* [Exercise]:
Reproduce the stored records starting at the line containing "Where should I click to: Open" and ending at the line containing "Select the form-data radio option", and shift every coordinate in their answers by adding 51 to it.

* [Stored items]:
- - - -

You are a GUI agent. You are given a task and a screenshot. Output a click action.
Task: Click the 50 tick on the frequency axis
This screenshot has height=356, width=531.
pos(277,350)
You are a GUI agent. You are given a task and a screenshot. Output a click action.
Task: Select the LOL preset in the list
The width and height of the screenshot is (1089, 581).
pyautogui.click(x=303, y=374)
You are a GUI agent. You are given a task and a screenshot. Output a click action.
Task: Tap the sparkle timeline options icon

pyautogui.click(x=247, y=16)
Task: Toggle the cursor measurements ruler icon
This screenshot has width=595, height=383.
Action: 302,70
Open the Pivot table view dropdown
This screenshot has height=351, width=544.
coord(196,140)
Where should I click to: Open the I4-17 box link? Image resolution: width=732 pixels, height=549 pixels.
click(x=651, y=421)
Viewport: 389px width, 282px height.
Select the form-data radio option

- - - -

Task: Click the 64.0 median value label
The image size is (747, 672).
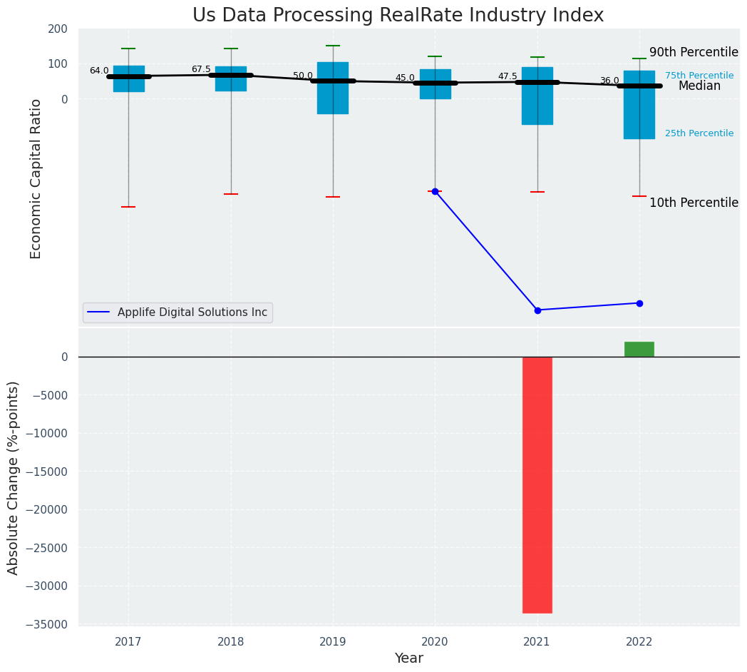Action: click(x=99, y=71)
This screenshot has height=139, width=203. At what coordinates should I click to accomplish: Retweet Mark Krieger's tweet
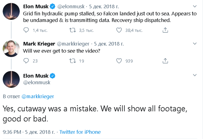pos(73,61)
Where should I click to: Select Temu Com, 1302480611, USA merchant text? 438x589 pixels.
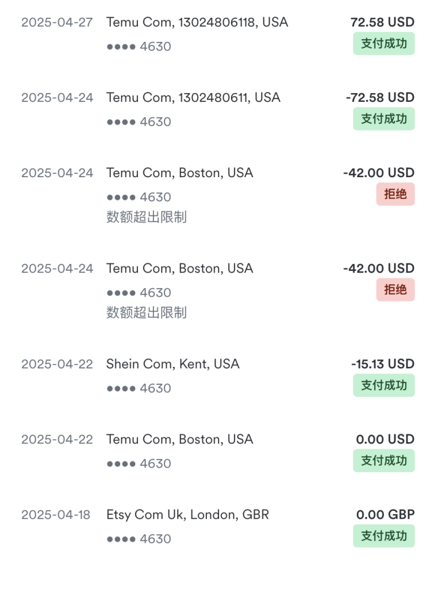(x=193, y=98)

- - - -

* [Written solution]:
Where should I click to: Open the I4-17 box link? Image resolution: width=732 pixels, height=549 pixels.
click(x=702, y=472)
Viewport: 389px width, 282px height.
Select the form-data radio option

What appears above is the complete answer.